Project Overview

This project aims to analyze student performance based on various factors such as gender, ethnicity, parental education, lunch type, and test preparation course. The model predicts student scores in reading, writing, and math using machine learning techniques.

Problem Statement

This project understand how the student's performance in math, reading, and writing based on demographic and contextual factors such as gender, ethnicity, parental education, lunch type, and test preparation. The goal is to identify patterns and relationships influencing academic achievement.

Technologies Used

Programming Language: Python
Libraries: Pandas, NumPy, Matplotlib, Seaborn, Scikit-learn
Framework: Flask (for deployment)

Data Collection

Dataset source - https://www.kaggle.com/datasets/spscientist/students-performance-in-exams/code
The dataset consists of 8 column and 1000 rows

Data Description

gender: The gender of the student (e.g., male, female).
race_ethnicity: The group classification of the student (e.g., group A, group B, etc.).
parental_level_of_education: The highest level of education attained by the student's parent(s) (e.g., bachelor's degree, some college).
lunch: The type of lunch the student receives (e.g., standard, free/reduced).
test_preparation_course: Whether the student completed a test preparation course (e.g., none, completed).
math_score: The student's score in mathematics.
reading_score: The student's score in reading.
writing_score: The student's score in writing.

Insight

Consistent Performance: The average scores for math, reading, and writing are relatively close, suggesting a balanced curriculum or consistent evaluation criteria.
High Standard Deviation: The standard deviations for all three subjects indicate some variability in performance.
Outliers: Scores like 0 in math and 10 in writing might require investigation to check if they are outliers or represent missing/incomplete data

Exploring Data

Analysing how many number of students got full mark in respective field

math_full = df[df['math_score'] == 100]['average_score'].count()
writing_full = df[df['writing_score'] == 100]['average_score'].count()
reading_full = df[df['reading_score'] == 100]['average_score'].count()
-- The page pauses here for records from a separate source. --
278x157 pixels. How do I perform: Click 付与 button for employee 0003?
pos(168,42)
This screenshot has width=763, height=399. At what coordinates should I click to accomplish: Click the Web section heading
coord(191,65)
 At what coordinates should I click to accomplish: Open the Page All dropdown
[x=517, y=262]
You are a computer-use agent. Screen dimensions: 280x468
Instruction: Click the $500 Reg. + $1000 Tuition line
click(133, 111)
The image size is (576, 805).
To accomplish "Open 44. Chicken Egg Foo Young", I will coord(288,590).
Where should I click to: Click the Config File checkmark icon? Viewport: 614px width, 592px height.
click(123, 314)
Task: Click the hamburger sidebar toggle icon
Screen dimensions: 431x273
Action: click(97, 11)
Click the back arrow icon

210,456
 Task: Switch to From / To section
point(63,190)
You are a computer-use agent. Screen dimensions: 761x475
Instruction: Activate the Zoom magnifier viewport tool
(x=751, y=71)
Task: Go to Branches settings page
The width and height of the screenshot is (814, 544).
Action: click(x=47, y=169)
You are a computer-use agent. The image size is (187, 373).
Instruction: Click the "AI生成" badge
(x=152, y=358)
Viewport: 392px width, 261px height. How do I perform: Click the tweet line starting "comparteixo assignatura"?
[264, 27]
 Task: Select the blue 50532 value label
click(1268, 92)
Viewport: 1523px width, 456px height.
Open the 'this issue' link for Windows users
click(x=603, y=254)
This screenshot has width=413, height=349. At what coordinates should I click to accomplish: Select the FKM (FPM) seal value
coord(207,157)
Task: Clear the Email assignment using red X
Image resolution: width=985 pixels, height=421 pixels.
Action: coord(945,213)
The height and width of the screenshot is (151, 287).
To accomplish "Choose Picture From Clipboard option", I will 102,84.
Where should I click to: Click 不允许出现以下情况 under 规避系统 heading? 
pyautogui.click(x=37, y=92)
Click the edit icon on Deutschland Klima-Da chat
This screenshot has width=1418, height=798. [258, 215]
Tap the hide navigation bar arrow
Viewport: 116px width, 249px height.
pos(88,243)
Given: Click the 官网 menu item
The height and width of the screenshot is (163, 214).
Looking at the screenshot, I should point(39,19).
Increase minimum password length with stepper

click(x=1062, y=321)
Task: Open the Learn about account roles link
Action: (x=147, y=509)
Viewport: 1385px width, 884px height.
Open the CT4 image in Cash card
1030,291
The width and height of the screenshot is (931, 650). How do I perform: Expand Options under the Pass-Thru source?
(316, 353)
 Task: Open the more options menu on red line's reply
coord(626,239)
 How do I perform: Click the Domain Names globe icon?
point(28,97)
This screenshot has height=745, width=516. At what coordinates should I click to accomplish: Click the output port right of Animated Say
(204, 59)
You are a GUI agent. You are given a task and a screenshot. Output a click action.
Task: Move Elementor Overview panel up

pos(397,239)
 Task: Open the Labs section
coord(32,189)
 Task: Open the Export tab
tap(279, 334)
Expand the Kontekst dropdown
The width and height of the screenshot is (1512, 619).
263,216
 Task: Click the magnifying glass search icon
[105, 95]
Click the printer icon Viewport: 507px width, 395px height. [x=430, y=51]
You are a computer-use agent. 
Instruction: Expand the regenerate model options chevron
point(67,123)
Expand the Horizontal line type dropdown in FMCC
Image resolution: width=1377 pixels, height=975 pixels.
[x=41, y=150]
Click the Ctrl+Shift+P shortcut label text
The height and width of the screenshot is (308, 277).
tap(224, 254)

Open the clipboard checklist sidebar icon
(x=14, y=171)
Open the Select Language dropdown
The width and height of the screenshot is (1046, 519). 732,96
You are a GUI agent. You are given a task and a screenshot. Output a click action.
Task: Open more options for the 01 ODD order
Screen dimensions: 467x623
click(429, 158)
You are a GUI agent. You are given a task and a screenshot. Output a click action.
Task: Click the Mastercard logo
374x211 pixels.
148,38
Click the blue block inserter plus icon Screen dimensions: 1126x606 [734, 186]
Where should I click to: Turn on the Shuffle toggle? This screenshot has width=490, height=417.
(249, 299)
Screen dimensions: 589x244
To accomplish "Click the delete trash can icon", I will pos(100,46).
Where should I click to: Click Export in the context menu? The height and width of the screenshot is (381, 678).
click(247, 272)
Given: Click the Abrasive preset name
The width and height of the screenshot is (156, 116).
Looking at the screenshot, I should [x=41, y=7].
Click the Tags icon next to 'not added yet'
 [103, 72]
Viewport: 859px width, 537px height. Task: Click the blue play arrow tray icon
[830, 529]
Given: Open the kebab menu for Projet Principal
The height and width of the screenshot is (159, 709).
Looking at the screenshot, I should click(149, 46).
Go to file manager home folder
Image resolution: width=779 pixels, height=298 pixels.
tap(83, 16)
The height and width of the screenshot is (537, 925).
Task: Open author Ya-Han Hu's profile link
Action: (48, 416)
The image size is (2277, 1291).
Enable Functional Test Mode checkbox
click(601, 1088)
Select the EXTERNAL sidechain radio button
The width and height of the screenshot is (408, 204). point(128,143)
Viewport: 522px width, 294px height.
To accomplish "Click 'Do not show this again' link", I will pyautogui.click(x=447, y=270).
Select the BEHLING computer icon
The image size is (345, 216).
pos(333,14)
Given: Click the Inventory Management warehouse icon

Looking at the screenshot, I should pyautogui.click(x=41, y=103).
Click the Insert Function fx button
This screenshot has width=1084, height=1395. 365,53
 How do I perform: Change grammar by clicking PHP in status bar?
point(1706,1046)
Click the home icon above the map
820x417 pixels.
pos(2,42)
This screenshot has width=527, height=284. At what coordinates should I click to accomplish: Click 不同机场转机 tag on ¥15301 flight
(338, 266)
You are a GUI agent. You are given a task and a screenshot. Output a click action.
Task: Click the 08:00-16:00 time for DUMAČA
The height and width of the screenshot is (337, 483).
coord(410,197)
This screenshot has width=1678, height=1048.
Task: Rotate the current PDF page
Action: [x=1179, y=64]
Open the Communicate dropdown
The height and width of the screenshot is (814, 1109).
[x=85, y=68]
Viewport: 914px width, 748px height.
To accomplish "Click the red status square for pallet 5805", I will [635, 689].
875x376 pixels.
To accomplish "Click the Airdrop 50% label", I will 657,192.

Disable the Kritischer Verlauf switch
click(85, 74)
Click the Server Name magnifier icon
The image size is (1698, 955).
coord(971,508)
print(f'Number of students with full marks in Maths: {math_full}')
print(f'Number of students with full marks in Writing: {writing_full}')
print(f'Number of students with full marks in Reading: {reading_full}')

math_less_20 = df[df['math_score'] <= 20]['average_score'].count()
writing_less_20 = df[df['writing_score'] <= 20]['average_score'].count()
reading_less_20 = df[df['reading_score'] <= 20]['average_score'].count()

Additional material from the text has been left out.